» **Task description**
In the listing below, find the line with "Viewport: 720px width, 672px height." and the line with "Screen dimensions: 1440x824". Repeat those two lines and all lines between them exactly.

##### Records to use

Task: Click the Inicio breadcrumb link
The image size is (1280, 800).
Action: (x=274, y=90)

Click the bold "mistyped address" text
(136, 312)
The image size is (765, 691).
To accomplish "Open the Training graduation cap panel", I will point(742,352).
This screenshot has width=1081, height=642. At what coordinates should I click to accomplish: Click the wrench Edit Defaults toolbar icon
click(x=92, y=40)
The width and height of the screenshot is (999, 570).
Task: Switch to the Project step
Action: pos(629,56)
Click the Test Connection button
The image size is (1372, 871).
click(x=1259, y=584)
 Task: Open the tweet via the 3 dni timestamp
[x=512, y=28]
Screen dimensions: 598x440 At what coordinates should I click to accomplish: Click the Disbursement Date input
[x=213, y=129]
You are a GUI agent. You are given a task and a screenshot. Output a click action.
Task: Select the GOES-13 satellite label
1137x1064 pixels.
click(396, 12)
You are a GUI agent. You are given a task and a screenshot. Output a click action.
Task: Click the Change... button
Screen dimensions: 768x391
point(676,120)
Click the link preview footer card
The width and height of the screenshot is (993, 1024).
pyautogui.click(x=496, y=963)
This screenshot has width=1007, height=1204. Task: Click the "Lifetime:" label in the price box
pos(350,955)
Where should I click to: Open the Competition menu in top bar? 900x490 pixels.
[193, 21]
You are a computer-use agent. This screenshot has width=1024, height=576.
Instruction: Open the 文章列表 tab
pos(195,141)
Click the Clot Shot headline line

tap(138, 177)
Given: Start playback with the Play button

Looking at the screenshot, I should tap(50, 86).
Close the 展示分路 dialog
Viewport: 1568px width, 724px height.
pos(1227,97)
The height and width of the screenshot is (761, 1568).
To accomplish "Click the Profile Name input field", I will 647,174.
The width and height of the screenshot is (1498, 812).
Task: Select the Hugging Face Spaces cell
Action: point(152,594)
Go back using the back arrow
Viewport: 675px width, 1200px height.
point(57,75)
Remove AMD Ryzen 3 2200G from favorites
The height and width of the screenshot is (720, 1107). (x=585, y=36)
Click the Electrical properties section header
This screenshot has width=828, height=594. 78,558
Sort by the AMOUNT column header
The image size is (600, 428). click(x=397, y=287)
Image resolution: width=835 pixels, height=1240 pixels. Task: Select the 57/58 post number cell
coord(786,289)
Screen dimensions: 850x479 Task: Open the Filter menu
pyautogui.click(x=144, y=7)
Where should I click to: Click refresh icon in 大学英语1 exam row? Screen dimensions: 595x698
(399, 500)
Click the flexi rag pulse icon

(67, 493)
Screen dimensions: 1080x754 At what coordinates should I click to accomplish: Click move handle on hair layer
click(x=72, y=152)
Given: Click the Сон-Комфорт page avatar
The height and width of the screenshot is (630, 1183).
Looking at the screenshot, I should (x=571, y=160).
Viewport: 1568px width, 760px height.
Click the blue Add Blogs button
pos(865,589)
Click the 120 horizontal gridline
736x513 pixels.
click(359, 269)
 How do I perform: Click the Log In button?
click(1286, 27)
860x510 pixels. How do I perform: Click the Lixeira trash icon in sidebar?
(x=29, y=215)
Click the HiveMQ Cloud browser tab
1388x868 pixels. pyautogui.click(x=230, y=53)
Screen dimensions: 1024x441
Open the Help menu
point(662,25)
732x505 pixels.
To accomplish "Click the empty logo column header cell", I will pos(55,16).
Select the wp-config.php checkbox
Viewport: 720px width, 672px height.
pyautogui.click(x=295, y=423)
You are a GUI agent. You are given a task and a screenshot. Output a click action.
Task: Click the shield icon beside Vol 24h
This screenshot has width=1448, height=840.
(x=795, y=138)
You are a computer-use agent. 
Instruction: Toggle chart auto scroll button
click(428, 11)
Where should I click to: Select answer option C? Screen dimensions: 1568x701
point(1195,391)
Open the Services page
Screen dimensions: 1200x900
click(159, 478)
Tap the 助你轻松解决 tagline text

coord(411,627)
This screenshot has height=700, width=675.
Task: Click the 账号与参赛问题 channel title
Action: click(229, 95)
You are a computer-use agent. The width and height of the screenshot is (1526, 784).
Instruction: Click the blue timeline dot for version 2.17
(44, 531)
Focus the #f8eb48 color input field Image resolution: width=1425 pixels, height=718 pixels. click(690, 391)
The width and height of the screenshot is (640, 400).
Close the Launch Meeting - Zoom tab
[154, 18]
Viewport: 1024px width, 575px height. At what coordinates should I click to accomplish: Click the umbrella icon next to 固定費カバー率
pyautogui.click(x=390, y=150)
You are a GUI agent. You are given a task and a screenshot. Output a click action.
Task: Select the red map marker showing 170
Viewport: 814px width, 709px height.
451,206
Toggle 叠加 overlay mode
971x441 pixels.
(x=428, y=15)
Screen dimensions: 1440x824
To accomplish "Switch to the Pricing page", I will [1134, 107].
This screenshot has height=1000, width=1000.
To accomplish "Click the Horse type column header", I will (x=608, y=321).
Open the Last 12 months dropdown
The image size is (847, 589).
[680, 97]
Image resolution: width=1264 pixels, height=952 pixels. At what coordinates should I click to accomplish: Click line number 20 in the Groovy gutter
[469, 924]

##########

» **Result of this task**
Viewport: 720px width, 672px height.
pyautogui.click(x=295, y=423)
You are a GUI agent. You are given a task and a screenshot. Output a click action.
Task: Click the shield icon beside Vol 24h
This screenshot has width=1448, height=840.
(x=795, y=138)
You are a computer-use agent. 
Instruction: Toggle chart auto scroll button
click(428, 11)
Where should I click to: Select answer option C? Screen dimensions: 1568x701
point(1195,391)
Open the Services page
Screen dimensions: 1200x900
click(159, 478)
Tap the 助你轻松解决 tagline text

coord(411,627)
This screenshot has height=700, width=675.
Task: Click the 账号与参赛问题 channel title
Action: click(229, 95)
You are a computer-use agent. The width and height of the screenshot is (1526, 784).
Instruction: Click the blue timeline dot for version 2.17
(44, 531)
Focus the #f8eb48 color input field Image resolution: width=1425 pixels, height=718 pixels. click(690, 391)
The width and height of the screenshot is (640, 400).
Close the Launch Meeting - Zoom tab
[154, 18]
Viewport: 1024px width, 575px height. At what coordinates should I click to accomplish: Click the umbrella icon next to 固定費カバー率
pyautogui.click(x=390, y=150)
You are a GUI agent. You are given a task and a screenshot. Output a click action.
Task: Select the red map marker showing 170
Viewport: 814px width, 709px height.
451,206
Toggle 叠加 overlay mode
971x441 pixels.
(x=428, y=15)
Screen dimensions: 1440x824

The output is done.